• **Given instruction**:
In the records below, switch every "Viewport" to "Display" and reproduce all lines with nothing else altered.

• **Input records**:
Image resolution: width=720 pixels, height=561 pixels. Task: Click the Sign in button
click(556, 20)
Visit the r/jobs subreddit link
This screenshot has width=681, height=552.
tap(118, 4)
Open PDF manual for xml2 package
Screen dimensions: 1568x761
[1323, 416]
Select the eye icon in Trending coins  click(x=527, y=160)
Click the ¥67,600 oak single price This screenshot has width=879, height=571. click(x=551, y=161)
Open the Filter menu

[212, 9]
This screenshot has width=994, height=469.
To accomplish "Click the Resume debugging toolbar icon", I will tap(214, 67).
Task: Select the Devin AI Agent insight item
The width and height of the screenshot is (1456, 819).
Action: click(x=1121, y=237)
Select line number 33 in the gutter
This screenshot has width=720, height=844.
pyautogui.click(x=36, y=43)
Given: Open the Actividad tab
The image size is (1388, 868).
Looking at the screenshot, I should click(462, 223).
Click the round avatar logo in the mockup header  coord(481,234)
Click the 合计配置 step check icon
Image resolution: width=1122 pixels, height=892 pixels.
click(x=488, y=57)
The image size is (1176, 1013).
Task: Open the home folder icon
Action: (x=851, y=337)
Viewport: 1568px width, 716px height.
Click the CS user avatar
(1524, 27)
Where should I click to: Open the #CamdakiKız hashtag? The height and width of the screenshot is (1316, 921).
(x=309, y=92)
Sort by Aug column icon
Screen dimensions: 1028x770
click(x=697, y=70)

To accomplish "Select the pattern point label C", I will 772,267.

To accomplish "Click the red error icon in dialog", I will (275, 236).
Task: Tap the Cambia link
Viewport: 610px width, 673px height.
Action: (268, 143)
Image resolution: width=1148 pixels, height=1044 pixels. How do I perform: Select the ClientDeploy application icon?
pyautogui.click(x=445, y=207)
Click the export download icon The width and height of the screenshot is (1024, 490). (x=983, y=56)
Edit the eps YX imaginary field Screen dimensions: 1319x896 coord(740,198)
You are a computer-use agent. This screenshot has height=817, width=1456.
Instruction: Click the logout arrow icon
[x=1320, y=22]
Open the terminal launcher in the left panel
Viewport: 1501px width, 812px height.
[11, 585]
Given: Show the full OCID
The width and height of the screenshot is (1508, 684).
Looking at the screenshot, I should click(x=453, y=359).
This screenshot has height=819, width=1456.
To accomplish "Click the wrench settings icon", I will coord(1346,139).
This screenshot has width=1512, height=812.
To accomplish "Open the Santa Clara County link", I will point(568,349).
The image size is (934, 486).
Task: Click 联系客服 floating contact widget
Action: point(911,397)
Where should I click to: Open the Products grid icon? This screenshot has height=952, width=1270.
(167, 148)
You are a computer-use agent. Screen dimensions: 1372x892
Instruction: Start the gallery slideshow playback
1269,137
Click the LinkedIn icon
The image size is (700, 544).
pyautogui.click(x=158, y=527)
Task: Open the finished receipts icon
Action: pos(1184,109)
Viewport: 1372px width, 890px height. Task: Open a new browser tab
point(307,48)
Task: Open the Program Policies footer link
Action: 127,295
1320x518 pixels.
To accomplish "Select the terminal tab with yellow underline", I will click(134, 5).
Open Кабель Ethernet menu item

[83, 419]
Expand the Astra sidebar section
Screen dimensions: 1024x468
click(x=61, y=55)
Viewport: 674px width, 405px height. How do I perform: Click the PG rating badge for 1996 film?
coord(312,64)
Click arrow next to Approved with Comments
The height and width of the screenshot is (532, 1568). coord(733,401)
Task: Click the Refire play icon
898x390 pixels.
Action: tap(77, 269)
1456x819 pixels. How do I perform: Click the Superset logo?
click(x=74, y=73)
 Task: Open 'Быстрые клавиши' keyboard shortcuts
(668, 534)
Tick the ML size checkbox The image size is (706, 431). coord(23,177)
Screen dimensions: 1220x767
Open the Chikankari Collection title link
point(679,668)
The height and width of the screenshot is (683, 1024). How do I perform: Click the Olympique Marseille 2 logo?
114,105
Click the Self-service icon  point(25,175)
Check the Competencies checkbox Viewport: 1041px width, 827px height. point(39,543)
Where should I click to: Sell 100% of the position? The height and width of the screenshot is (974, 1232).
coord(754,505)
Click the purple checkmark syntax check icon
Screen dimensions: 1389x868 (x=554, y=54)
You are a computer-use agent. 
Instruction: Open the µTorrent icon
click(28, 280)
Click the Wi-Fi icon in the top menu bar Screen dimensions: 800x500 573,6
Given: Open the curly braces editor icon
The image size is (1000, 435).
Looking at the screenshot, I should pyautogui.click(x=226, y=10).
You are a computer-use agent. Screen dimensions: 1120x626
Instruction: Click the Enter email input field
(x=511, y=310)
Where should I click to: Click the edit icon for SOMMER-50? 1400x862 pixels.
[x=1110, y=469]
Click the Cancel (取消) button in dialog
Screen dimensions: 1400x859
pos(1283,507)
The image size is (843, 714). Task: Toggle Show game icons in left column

• **The reply**:
Image resolution: width=720 pixels, height=561 pixels. Task: Click the Sign in button
click(556, 20)
Visit the r/jobs subreddit link
This screenshot has width=681, height=552.
tap(118, 4)
Open PDF manual for xml2 package
Screen dimensions: 1568x761
[1323, 416]
Select the eye icon in Trending coins  click(x=527, y=160)
Click the ¥67,600 oak single price This screenshot has width=879, height=571. click(x=551, y=161)
Open the Filter menu

[212, 9]
This screenshot has width=994, height=469.
To accomplish "Click the Resume debugging toolbar icon", I will tap(214, 67).
Task: Select the Devin AI Agent insight item
The width and height of the screenshot is (1456, 819).
Action: click(x=1121, y=237)
Select line number 33 in the gutter
This screenshot has width=720, height=844.
pyautogui.click(x=36, y=43)
Given: Open the Actividad tab
The image size is (1388, 868).
Looking at the screenshot, I should click(462, 223).
Click the round avatar logo in the mockup header  coord(481,234)
Click the 合计配置 step check icon
Image resolution: width=1122 pixels, height=892 pixels.
click(x=488, y=57)
The image size is (1176, 1013).
Task: Open the home folder icon
Action: (x=851, y=337)
Display: 1568px width, 716px height.
Click the CS user avatar
(1524, 27)
Where should I click to: Open the #CamdakiKız hashtag? The height and width of the screenshot is (1316, 921).
(x=309, y=92)
Sort by Aug column icon
Screen dimensions: 1028x770
click(x=697, y=70)

To accomplish "Select the pattern point label C", I will 772,267.

To accomplish "Click the red error icon in dialog", I will (275, 236).
Task: Tap the Cambia link
Display: 610px width, 673px height.
Action: (268, 143)
Image resolution: width=1148 pixels, height=1044 pixels. How do I perform: Select the ClientDeploy application icon?
pyautogui.click(x=445, y=207)
Click the export download icon The width and height of the screenshot is (1024, 490). (x=983, y=56)
Edit the eps YX imaginary field Screen dimensions: 1319x896 coord(740,198)
You are a computer-use agent. This screenshot has height=817, width=1456.
Instruction: Click the logout arrow icon
[x=1320, y=22]
Open the terminal launcher in the left panel
Display: 1501px width, 812px height.
[11, 585]
Given: Show the full OCID
The width and height of the screenshot is (1508, 684).
Looking at the screenshot, I should click(x=453, y=359).
This screenshot has height=819, width=1456.
To accomplish "Click the wrench settings icon", I will coord(1346,139).
This screenshot has width=1512, height=812.
To accomplish "Open the Santa Clara County link", I will point(568,349).
The image size is (934, 486).
Task: Click 联系客服 floating contact widget
Action: point(911,397)
Where should I click to: Open the Products grid icon? This screenshot has height=952, width=1270.
(167, 148)
You are a computer-use agent. Screen dimensions: 1372x892
Instruction: Start the gallery slideshow playback
1269,137
Click the LinkedIn icon
The image size is (700, 544).
pyautogui.click(x=158, y=527)
Task: Open the finished receipts icon
Action: pos(1184,109)
Display: 1372px width, 890px height. Task: Open a new browser tab
point(307,48)
Task: Open the Program Policies footer link
Action: 127,295
1320x518 pixels.
To accomplish "Select the terminal tab with yellow underline", I will click(134, 5).
Open Кабель Ethernet menu item

[83, 419]
Expand the Astra sidebar section
Screen dimensions: 1024x468
click(x=61, y=55)
Display: 674px width, 405px height. How do I perform: Click the PG rating badge for 1996 film?
coord(312,64)
Click arrow next to Approved with Comments
The height and width of the screenshot is (532, 1568). coord(733,401)
Task: Click the Refire play icon
898x390 pixels.
Action: tap(77, 269)
1456x819 pixels. How do I perform: Click the Superset logo?
click(x=74, y=73)
 Task: Open 'Быстрые клавиши' keyboard shortcuts
(668, 534)
Tick the ML size checkbox The image size is (706, 431). coord(23,177)
Screen dimensions: 1220x767
Open the Chikankari Collection title link
point(679,668)
The height and width of the screenshot is (683, 1024). How do I perform: Click the Olympique Marseille 2 logo?
114,105
Click the Self-service icon  point(25,175)
Check the Competencies checkbox Display: 1041px width, 827px height. point(39,543)
Where should I click to: Sell 100% of the position? The height and width of the screenshot is (974, 1232).
coord(754,505)
Click the purple checkmark syntax check icon
Screen dimensions: 1389x868 (x=554, y=54)
You are a computer-use agent. 
Instruction: Open the µTorrent icon
click(28, 280)
Click the Wi-Fi icon in the top menu bar Screen dimensions: 800x500 573,6
Given: Open the curly braces editor icon
The image size is (1000, 435).
Looking at the screenshot, I should pyautogui.click(x=226, y=10).
You are a computer-use agent. Screen dimensions: 1120x626
Instruction: Click the Enter email input field
(x=511, y=310)
Where should I click to: Click the edit icon for SOMMER-50? 1400x862 pixels.
[x=1110, y=469]
Click the Cancel (取消) button in dialog
Screen dimensions: 1400x859
pos(1283,507)
The image size is (843, 714). Task: Toggle Show game icons in left column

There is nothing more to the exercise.